There are many styles of leadership out there in the world, but often the ones people are drawn to and that earn the most sincere respect and loyalty are the quiet yet confident servant leaders.
Meet Laura Sinkgraven, the manager of our newest cafe out at Dawley Farms.
Laura came to us after graduating from Augustana University with a triple major in French, Art, and Modern Foreign Languages. While at Augie, she also studied cello--actually initially deciding on Augustana largely because of a long-time connection with cello instructor and professor at Augie, Dr. Stepanov.
When it comes to coffee, though, Laura explains, "It actually started with Cherry Bean, because they’re the first place I realized freshly roasted coffee makes a difference. Coffea helped me experience coffee itself differently."
As with many vikings, respites from campus life often included trips to the Louise Coffea, and, "After school I saw that Coffea was hiring and had always really enjoyed being a customer because of the environment the baristas created, so I wanted to join the team and recreate that for other customers, because service has always been really important to me. I always knew Coffea was different than just a normal coffee shop, but I didn't know why, so I was super interested in figuring that out."
At Augie, Laura cultivated a passion for cultural connection through languages, and she still seeks to bridge the cultures and the seemingly disparate worlds of coffee drinkers and coffee produces.
"I couldn't realize the why behind what Coffea is all about, but before long I realized it's all about pursuit of quality, community, and understanding... How much more the coffee industry can be than just a 10 second interaction at the counter. You can really have a connection with a customer and help them connect to that more global picture."
This bridging of communities is important to Laura as well as her husband--Dan Sinkgraven--who also works at Coffea as our Sales Manager.
At the Dawley Farms cafe, Laura's passion for community-building and that personal touch is clearly woven into that cafe's experience. She's worked with the neighboring bank to hold a Fall festival, hosted end-of-season banquets for high school sports teams, and so many food-truck afternoons to counteract wild road-construction.
But what stands out to her coworkers and customers alike is how you know that when you're in conversation, you're being heard. She really wants to understand--really wants to hear the intent of--the person that is in front of her.
What I feel are two very different questions when interviewing a barista are as follows:
1) What is your favorite drink to make for yourself? (Pour-overs of various coffees)
2) What is your favorite drink to have someone else make for you?
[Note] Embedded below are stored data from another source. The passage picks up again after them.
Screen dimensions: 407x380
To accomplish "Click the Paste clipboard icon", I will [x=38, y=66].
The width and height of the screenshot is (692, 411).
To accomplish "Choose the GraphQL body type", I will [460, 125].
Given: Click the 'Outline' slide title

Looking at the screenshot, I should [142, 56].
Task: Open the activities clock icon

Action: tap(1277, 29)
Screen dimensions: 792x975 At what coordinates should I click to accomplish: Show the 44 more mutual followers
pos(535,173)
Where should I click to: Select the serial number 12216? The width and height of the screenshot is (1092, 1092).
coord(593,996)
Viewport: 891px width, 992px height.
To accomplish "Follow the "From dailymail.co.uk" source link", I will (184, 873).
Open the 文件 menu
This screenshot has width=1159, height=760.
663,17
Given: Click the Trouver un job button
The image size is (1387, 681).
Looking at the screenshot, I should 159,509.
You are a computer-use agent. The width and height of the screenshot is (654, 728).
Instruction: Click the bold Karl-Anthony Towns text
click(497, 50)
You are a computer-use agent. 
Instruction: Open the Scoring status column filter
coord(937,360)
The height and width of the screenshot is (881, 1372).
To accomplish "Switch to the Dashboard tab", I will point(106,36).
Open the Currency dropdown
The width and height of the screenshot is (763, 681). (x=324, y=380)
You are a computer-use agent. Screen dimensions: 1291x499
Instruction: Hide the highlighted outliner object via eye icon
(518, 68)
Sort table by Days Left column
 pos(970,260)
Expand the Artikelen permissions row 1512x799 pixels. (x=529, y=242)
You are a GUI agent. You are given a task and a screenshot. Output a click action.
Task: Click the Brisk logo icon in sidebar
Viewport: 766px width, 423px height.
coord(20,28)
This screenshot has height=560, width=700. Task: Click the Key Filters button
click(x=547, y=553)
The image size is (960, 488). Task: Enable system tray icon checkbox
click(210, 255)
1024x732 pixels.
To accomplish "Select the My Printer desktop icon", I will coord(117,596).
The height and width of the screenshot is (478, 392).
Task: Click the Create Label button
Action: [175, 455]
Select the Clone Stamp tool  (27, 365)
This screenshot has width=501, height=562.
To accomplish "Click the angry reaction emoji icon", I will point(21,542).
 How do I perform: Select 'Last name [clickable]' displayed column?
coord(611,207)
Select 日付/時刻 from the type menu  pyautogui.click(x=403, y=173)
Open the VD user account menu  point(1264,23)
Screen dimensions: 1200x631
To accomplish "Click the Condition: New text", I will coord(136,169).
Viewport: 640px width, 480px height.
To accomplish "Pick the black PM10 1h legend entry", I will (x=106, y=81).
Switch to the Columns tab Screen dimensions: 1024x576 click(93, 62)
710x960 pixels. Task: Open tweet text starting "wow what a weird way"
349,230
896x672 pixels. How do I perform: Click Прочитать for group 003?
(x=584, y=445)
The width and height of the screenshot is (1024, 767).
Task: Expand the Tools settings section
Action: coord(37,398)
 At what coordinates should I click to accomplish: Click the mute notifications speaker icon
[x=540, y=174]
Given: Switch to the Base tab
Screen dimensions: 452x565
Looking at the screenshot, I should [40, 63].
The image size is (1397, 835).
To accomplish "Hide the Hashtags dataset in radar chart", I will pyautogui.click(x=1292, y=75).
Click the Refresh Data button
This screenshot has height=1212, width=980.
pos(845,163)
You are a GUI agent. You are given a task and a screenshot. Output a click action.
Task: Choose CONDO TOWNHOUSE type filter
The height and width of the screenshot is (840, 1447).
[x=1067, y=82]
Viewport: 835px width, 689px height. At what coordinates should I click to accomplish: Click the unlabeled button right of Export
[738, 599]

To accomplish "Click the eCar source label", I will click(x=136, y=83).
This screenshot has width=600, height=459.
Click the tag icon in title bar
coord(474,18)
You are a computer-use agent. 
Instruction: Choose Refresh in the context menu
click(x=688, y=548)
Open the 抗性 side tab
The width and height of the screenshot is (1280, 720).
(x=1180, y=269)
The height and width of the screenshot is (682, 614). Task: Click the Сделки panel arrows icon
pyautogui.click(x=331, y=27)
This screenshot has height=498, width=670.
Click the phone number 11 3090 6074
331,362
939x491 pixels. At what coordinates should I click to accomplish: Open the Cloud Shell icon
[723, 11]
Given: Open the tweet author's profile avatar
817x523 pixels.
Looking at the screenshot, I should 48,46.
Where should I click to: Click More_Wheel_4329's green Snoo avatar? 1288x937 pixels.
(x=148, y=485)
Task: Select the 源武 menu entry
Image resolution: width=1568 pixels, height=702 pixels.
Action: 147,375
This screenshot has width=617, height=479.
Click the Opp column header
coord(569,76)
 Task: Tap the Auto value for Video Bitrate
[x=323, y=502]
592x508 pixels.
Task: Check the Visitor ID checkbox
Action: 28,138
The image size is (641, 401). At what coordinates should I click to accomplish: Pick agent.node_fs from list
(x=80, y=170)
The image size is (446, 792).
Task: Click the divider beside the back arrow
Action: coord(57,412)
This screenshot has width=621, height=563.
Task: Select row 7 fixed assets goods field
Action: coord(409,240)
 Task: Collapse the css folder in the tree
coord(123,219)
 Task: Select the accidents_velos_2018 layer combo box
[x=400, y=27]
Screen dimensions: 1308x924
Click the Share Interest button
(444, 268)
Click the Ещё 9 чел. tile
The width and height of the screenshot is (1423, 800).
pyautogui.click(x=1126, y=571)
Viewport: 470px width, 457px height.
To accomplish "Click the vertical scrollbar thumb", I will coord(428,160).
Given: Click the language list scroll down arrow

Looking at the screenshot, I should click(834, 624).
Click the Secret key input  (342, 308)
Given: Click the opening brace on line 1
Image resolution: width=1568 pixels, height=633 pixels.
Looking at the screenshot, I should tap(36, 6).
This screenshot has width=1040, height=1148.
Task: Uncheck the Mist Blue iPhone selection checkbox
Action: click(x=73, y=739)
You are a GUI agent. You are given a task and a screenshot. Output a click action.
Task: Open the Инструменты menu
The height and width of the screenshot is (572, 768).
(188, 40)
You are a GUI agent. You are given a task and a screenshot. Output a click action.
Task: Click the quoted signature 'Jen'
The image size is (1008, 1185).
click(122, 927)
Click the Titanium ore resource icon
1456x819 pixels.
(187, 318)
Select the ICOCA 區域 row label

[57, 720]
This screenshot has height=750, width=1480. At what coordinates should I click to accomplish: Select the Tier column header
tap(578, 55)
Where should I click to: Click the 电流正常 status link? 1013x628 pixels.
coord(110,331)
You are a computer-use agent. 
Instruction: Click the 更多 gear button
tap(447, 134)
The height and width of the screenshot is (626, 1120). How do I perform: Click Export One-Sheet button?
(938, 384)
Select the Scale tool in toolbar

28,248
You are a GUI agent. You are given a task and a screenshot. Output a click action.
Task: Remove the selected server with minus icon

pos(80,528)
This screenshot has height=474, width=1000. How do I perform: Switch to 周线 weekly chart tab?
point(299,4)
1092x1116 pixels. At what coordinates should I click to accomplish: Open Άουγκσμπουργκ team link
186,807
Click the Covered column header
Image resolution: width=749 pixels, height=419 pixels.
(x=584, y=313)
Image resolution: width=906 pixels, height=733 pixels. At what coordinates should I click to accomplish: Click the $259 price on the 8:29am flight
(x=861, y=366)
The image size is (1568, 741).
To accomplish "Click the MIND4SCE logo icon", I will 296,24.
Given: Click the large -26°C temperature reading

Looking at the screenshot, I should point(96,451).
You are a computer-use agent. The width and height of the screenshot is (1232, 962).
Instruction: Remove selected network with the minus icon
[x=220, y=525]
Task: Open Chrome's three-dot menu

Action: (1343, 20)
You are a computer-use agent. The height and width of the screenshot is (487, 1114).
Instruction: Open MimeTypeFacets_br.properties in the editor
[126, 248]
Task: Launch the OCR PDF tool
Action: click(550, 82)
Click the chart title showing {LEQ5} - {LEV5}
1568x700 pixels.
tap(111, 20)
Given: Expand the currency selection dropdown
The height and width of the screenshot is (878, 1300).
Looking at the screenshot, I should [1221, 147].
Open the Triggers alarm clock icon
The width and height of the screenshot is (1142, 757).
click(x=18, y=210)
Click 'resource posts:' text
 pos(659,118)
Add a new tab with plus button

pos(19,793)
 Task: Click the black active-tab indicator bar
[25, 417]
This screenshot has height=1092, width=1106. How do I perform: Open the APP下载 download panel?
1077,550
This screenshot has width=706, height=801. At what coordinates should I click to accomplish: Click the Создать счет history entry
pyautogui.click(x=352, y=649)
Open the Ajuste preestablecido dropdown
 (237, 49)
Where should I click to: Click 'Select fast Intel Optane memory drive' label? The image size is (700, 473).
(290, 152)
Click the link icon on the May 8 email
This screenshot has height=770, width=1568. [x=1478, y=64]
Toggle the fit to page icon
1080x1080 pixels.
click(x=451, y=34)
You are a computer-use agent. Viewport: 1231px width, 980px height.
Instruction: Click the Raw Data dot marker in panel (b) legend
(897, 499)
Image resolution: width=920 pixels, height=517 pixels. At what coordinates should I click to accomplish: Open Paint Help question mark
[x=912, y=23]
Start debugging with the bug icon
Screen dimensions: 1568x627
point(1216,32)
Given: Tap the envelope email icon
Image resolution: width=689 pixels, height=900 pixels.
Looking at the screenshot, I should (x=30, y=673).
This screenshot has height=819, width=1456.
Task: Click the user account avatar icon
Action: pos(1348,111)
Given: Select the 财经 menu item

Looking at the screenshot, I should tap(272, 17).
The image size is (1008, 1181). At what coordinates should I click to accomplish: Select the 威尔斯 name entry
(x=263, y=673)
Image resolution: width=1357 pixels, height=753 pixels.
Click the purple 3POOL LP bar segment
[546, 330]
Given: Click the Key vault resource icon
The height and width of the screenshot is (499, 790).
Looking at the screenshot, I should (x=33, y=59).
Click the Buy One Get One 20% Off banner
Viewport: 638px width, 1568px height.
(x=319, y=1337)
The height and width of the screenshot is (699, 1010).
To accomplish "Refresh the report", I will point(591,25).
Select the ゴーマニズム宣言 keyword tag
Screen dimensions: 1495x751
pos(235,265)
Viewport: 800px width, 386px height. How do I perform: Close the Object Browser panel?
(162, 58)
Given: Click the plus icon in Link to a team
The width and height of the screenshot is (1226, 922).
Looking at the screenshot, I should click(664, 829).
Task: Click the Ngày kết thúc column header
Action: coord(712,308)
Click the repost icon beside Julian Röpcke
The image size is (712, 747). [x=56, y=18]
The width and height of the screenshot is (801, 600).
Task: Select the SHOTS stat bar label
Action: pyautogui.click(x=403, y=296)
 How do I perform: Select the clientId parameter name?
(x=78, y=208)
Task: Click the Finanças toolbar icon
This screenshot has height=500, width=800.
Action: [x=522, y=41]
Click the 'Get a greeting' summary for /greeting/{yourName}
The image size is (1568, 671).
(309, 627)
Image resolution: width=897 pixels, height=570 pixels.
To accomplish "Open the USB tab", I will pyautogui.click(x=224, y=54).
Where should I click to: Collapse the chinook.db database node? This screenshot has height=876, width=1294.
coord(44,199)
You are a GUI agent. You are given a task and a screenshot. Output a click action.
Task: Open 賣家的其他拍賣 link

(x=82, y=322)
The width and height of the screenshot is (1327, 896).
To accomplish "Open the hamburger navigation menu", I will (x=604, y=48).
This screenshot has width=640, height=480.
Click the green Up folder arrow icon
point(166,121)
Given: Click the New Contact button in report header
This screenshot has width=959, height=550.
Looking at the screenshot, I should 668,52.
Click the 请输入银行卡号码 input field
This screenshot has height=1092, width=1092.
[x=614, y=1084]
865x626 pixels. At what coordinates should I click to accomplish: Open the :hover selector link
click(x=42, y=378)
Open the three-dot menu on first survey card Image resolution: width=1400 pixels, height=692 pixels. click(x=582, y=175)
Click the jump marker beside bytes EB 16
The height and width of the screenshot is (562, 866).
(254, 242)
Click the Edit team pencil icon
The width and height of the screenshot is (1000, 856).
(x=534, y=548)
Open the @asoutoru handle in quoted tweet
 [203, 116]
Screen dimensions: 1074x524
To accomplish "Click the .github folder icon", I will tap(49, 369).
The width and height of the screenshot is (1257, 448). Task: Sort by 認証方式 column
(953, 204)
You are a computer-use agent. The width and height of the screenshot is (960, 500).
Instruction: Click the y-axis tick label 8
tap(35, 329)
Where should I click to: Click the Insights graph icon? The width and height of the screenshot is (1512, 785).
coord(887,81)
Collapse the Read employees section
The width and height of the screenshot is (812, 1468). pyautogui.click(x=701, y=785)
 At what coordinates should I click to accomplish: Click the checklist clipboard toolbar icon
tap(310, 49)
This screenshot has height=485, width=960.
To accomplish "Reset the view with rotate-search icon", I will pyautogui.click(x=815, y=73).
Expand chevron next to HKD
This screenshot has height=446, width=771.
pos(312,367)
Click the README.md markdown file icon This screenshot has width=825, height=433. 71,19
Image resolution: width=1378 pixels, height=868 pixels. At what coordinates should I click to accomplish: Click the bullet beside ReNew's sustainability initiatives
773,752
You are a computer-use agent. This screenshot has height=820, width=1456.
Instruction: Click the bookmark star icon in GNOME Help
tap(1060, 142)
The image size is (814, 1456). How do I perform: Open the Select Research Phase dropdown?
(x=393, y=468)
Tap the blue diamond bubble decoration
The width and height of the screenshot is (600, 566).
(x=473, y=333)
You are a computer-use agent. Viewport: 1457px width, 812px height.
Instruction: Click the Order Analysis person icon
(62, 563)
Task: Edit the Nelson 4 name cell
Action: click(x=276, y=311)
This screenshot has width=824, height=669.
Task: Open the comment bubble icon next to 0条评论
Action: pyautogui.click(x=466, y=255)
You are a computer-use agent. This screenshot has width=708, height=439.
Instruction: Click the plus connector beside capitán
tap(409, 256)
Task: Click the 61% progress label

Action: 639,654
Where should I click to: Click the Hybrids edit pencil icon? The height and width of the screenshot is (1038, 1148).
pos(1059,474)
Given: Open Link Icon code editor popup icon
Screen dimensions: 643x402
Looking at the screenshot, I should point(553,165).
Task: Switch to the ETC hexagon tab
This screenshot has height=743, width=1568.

Her answer to number two is what really caught my attention and analogous to why she's such a good barista, manager, and person:
"Cappuccinos. Usually it’s something they [Laura's coworkers] are really proud of. They’re so concerned about texture, temp, and everything so when they hand it to you, they’re like, 'This is me. This is my person.'"
And that's Laura in a nut-shell.
She really gets it, which is exactly why she is such a great manager. Whether it's coffee, languages, art, or music, she wants to share the best she has to offer. And she makes herself fully present as she invites you to share your best self, makes you feel seen, feel heard, feel like you're not just welcome, but that you've got a place there.